For anyone who has ever felt the weight of family history, Trier’s film resonates. Wars and political upheavals ripple subtly through the narrative, revealing their imprint on both ancestors and descendants. Flashbacks show a grandmother tortured for “engaging in anti-Nazi propaganda”, while the sisters’ present-day struggles – career pressures, mental health challenges, and intimate relational dynamics – reflect the complex echo of history. It’s a story about how trauma, love, and memory intertwine across generations, and Trier’s hyper sensitive direction makes sure these threads never feel heavy-handed. If anything, it is all lace-like and soft.

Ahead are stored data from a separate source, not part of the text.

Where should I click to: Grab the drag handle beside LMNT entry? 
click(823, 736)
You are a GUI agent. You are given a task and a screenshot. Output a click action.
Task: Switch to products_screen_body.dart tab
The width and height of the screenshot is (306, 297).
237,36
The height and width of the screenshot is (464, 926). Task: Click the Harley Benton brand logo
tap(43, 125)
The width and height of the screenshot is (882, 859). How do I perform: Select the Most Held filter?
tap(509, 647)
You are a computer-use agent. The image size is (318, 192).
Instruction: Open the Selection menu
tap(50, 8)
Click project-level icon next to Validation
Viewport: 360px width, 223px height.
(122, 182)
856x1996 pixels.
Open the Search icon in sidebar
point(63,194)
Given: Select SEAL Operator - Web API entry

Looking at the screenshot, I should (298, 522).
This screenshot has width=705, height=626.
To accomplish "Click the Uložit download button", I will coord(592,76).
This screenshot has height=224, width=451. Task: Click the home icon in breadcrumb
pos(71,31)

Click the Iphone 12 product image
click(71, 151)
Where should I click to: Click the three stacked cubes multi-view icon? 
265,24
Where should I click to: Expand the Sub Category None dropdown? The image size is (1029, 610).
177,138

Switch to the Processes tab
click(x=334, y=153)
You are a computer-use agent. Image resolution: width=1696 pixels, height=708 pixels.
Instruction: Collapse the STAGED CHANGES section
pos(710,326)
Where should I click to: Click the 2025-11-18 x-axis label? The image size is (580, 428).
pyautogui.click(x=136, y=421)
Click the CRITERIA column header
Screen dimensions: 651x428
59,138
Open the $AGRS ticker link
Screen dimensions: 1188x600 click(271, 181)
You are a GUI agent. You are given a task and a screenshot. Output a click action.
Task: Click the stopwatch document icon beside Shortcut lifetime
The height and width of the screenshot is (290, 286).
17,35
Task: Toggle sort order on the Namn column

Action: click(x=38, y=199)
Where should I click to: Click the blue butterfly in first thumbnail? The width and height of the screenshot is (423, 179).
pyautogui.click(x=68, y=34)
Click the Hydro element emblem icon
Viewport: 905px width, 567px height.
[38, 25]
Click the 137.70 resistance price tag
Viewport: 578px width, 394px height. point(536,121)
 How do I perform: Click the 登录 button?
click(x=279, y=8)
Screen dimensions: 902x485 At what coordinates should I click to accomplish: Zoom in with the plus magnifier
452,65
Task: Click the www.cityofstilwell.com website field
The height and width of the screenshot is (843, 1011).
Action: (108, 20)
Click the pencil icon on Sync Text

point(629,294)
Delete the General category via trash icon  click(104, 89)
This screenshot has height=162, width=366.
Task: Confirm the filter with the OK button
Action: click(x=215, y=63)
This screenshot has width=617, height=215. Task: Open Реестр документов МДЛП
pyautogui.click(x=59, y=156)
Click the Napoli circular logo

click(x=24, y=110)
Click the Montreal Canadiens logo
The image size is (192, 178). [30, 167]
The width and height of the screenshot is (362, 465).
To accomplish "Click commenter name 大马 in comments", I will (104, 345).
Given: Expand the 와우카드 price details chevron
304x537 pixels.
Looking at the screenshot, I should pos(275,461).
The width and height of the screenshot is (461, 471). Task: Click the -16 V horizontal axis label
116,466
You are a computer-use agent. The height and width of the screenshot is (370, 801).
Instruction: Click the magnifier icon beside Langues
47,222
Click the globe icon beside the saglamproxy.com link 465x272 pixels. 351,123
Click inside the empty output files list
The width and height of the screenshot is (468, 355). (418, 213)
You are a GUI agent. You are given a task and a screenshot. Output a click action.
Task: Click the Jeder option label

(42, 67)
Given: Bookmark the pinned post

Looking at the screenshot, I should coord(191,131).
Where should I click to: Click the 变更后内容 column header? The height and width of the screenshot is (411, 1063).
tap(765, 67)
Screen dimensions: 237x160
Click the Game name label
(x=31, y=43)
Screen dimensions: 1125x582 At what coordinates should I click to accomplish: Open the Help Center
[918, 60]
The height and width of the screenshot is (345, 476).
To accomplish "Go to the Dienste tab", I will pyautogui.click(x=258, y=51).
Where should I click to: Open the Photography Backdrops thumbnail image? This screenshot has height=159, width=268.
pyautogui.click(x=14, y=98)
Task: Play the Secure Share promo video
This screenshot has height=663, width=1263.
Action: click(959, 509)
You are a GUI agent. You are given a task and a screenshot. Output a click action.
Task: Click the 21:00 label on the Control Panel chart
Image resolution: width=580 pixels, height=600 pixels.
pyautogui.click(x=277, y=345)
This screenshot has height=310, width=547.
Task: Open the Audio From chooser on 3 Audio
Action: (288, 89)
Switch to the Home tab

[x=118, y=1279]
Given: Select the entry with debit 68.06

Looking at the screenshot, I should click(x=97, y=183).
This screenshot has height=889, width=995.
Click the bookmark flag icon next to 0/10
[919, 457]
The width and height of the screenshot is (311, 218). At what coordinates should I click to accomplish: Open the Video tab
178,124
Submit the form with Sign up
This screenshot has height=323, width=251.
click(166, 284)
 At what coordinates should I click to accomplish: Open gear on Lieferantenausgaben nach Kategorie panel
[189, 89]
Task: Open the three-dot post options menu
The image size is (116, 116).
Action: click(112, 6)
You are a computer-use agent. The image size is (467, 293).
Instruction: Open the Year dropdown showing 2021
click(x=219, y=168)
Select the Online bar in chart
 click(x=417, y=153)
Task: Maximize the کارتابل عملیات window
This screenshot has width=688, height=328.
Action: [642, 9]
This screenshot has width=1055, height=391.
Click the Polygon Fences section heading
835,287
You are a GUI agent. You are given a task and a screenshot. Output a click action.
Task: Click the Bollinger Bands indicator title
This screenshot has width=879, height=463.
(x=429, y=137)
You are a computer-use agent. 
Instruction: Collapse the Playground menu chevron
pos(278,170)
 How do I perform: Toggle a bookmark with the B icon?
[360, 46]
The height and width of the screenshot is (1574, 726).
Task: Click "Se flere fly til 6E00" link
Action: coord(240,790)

Visually, the film is a masterclass. The cinematography by Kasper Tuxed and editing by Olivier Bugge Coutté – Trier’s frequent collaborators – blend homage and originality. Some shots evoke Tarkovsky, others Visconti or Fellini, yet the film remains distinctly Norwegian in its atmosphere. We move seamlessly between static, contemplative frames and handheld intimacy, between tableaux and fleeting, lived-in, documentary-esque moments.

Sentimental Value

And yes, there’s lots of humor. The film, while steeped in emotion, never takes itself dauntingly seriously. A particularly memorable joke – about a cheap IKEA stool – is guaranteed to make everyone roll on the floor with laughter in the theater, an example for great punctuation amidst heavier themes. Gustav’s birthday gift to his eight-year-old grandson: Haneke’s The Piano Teacher on DVD, is another darkly funny, comedic delight. These moments provide levity without undercutting the emotional weight of the story, and they speak to Trier’s skill in balancing life’s absurdities with its pain.

Equally compelling is Trier’s collaboration with actors. Having recently interviewed him through Sundance Collab, I learned he casts based on rapport and shared understanding rather than rigid script adherence. Stellan Skarsgård, whom Trier calls “Mr. Cinema,” inhabits Gustav with an effortless blend of authority, vulnerability, pain and subtle humor. Admittedly, the character was heavily influenced by the complicated character of Swedish master filmmaker, Ingmar Bergman. The sisters’ performances are equally strong, conveying internalized conflicts, unconditional love and fleeting joys with a rare honesty.

The screenplay, co-written with long-time collaborator Eskil Vogt, is deeply character-driven. The dialogue is precise without being verbose, emotionally resonant without tipping into melodrama. While the ending leans toward sentimentality – not surprising given the title – the film’s thematic richness, exploring identity, grief, generational trauma, artistry, and the search for belonging, far outweighs any occasional maple syrup-level sweetness.

One of the most compelling aspects of Sentimental Value is its meditation on home and personal legacy. The house, a recurring motif, is a silent witness to the ebbs and flows of life, memory, and art. It reminds us that our environments shape us as much as we shape them, and that understanding our past can illuminate both who we are and who we hope to become. Trier’s film is ultimately a gentle yet piercing reflection on connection, creativity, and the ways in which we carry – and sometimes heal – the stories of those who came before us.

For audiences seeking a deeply human, emotionally nuanced story, this film delivers.

Sentimental Value is now playing at theaters worldwide.